The Sorghum Foundation awards three agricultural scholarships of $1,500

The National Sorghum Foundation presented a total of $4,500 in scholarships to three students. The winning students are Joshua Strine and Trace Harris from Texas A&M University and Benjamin Kamrath from the University of Nebraska-Lincoln. Each scholarship provides subsequent winners with $1,500 to help pay for their education costs.

The National Grain Sorghum Foundation promotes sorghum research and education and develops the leadership potential of active university students interested in studying agriculture and, more specifically, the sorghum industry.

“The National Sorghum Foundation is very pleased to offer scholarships to these outstanding students.” said NSF President Larry Lambright. “Their strong academic performance as well as their leadership activities make them highly worthy of these scholarships.”

Joshua Strine, Texas A&M
The Bill Kubecka Memorial Scholarship was awarded to Strine, a native of Bryan, Texas, and currently in graduate school at TAMU. Strine is pursuing a master’s degree in agricultural economics and plans to work in agricultural finance, particularly as it relates to commodities.

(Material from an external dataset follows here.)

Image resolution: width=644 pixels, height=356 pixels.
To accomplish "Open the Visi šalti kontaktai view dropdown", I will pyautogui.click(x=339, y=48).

Strine will also have the opportunity to travel to Washington, DC with the National Sorghum Growers as part of the Fellowship to learn about policies and regulations impacting the US sorghum industry.

Trace Harris, Texas A&M
The Bruce Maunder Memorial Scholarship was awarded to Harris, who is a junior agricultural economics student at TAMU in Poth, Texas. After graduation, Harris plans to pursue a career in agricultural credit.

Benjamin Kamrath, University of Nebraska-Lincoln
The The Darrell Rosenow Memorial Scholarship was awarded to Kamrath, of Columbus, Nebraska. Kamrath is a second year agronomy student at UNL. After graduating, Kamrath plans to work in seed sales as an agronomist.

“The National Sorghum Foundation’s mission is to further develop the leadership potential of active university students who have an interest in agricultural studies, but in particular sorghum,” said NSF Board Vice Chairman Bobby Nedbalek. “Through this mission, we are pleased to award scholarships to these three very deserving students and look forward to what they will achieve in their respective studies.